Le 3 décembre, le Comité des Ministres a mis fin à sa surveillance de l’exécution de l’arrêt de la Cour européenne des droits de l’homme dans l’affaire Manole et autres c. République de Moldova. Cette affaire concernait la censure et le contrôle politique exercés par les autorités publiques, entre 2001 et 2006, sur le radiodiffuseur public Teleradio-Moldova, en raison d’un cadre législatif dépourvu de garanties suffisantes.
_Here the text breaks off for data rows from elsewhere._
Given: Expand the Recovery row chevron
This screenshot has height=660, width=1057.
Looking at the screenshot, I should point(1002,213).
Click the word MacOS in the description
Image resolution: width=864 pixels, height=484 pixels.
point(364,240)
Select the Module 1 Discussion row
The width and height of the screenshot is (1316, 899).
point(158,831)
La surveillance a été close à la suite de l’adoption, en 2025, d’amendements législatifs au Code des services de médias audiovisuels, intégrant les normes pertinentes du Conseil de l’Europe dans le secteur médiatique national. En particulier, la composition du Conseil de l’audiovisuel a été réformée pour inclure des membres nommés par la société civile ainsi que par la majorité et l’opposition parlementaires, tous devant être dépourvus d’affiliation politique. Les membres ne peuvent désormais être révoqués que dans des circonstances strictement définies.
Les membres du Conseil de surveillance de Teleradio-Moldova sont désormais nommés exclusivement par le Conseil de l’audiovisuel, à l’issue d’un concours public transparent fondé sur des critères professionnels et d’indépendance politique. Le Conseil de surveillance nomme à son tour le Directeur général pour un mandat unique de sept ans, à l’issue d’une procédure de sélection publique similaire. Le Parlement n’intervient plus dans la nomination du Conseil de surveillance ou du Directeur général, ne peut plus révoquer le Conseil de surveillance à la suite du rejet de son rapport annuel, et n’a aucun rôle dans la révocation du Directeur général.